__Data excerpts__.
______________________________

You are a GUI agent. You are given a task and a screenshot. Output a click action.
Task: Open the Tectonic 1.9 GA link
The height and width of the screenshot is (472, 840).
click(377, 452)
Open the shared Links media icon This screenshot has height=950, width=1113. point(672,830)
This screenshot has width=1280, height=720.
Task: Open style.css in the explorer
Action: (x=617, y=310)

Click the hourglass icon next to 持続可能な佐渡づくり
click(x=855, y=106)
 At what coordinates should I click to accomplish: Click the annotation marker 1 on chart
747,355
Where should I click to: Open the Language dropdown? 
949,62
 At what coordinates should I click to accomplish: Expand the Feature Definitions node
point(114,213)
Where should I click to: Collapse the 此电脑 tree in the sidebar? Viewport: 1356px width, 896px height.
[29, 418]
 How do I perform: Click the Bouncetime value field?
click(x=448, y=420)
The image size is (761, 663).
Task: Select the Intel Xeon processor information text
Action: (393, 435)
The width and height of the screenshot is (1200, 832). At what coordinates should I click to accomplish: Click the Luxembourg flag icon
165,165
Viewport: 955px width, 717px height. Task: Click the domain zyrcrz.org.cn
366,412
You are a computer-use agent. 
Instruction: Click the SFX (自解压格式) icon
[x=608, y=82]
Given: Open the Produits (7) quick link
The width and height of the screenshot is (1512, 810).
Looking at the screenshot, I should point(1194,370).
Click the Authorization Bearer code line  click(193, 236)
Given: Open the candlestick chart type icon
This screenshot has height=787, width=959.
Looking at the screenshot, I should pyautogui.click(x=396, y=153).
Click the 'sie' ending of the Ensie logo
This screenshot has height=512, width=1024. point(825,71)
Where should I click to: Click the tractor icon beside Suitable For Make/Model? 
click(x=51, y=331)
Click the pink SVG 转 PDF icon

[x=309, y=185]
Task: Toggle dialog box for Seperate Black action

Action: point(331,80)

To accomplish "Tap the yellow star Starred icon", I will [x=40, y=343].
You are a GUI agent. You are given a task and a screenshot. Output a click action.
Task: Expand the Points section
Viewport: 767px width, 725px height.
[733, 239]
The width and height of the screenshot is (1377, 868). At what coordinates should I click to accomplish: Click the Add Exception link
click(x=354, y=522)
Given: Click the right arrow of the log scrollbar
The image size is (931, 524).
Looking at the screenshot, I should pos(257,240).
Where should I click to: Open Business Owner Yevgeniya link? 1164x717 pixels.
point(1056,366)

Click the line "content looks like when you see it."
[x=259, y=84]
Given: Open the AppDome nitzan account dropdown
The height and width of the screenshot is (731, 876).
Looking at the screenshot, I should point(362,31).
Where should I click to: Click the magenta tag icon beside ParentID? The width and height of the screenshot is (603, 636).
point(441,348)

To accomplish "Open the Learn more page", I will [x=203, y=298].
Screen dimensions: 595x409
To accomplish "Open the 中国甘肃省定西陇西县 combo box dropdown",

______________________________

__Exercise requirements__.
Would you restate each of the entries word for word?

__Exercise result__.
You are a GUI agent. You are given a task and a screenshot. Output a click action.
Task: Open the Tectonic 1.9 GA link
The height and width of the screenshot is (472, 840).
click(377, 452)
Open the shared Links media icon This screenshot has height=950, width=1113. point(672,830)
This screenshot has width=1280, height=720.
Task: Open style.css in the explorer
Action: (x=617, y=310)

Click the hourglass icon next to 持続可能な佐渡づくり
click(x=855, y=106)
 At what coordinates should I click to accomplish: Click the annotation marker 1 on chart
747,355
Where should I click to: Open the Language dropdown? 
949,62
 At what coordinates should I click to accomplish: Expand the Feature Definitions node
point(114,213)
Where should I click to: Collapse the 此电脑 tree in the sidebar? Viewport: 1356px width, 896px height.
[29, 418]
 How do I perform: Click the Bouncetime value field?
click(x=448, y=420)
The image size is (761, 663).
Task: Select the Intel Xeon processor information text
Action: (393, 435)
The width and height of the screenshot is (1200, 832). At what coordinates should I click to accomplish: Click the Luxembourg flag icon
165,165
Viewport: 955px width, 717px height. Task: Click the domain zyrcrz.org.cn
366,412
You are a computer-use agent. 
Instruction: Click the SFX (自解压格式) icon
[x=608, y=82]
Given: Open the Produits (7) quick link
The width and height of the screenshot is (1512, 810).
Looking at the screenshot, I should point(1194,370).
Click the Authorization Bearer code line  click(193, 236)
Given: Open the candlestick chart type icon
This screenshot has height=787, width=959.
Looking at the screenshot, I should pyautogui.click(x=396, y=153).
Click the 'sie' ending of the Ensie logo
This screenshot has height=512, width=1024. point(825,71)
Where should I click to: Click the tractor icon beside Suitable For Make/Model? 
click(x=51, y=331)
Click the pink SVG 转 PDF icon

[x=309, y=185]
Task: Toggle dialog box for Seperate Black action

Action: point(331,80)

To accomplish "Tap the yellow star Starred icon", I will [x=40, y=343].
You are a GUI agent. You are given a task and a screenshot. Output a click action.
Task: Expand the Points section
Viewport: 767px width, 725px height.
[733, 239]
The width and height of the screenshot is (1377, 868). At what coordinates should I click to accomplish: Click the Add Exception link
click(x=354, y=522)
Given: Click the right arrow of the log scrollbar
The image size is (931, 524).
Looking at the screenshot, I should pos(257,240).
Where should I click to: Open Business Owner Yevgeniya link? 1164x717 pixels.
point(1056,366)

Click the line "content looks like when you see it."
[x=259, y=84]
Given: Open the AppDome nitzan account dropdown
The height and width of the screenshot is (731, 876).
Looking at the screenshot, I should point(362,31).
Where should I click to: Click the magenta tag icon beside ParentID? The width and height of the screenshot is (603, 636).
point(441,348)

To accomplish "Open the Learn more page", I will [x=203, y=298].
Screen dimensions: 595x409
To accomplish "Open the 中国甘肃省定西陇西县 combo box dropdown",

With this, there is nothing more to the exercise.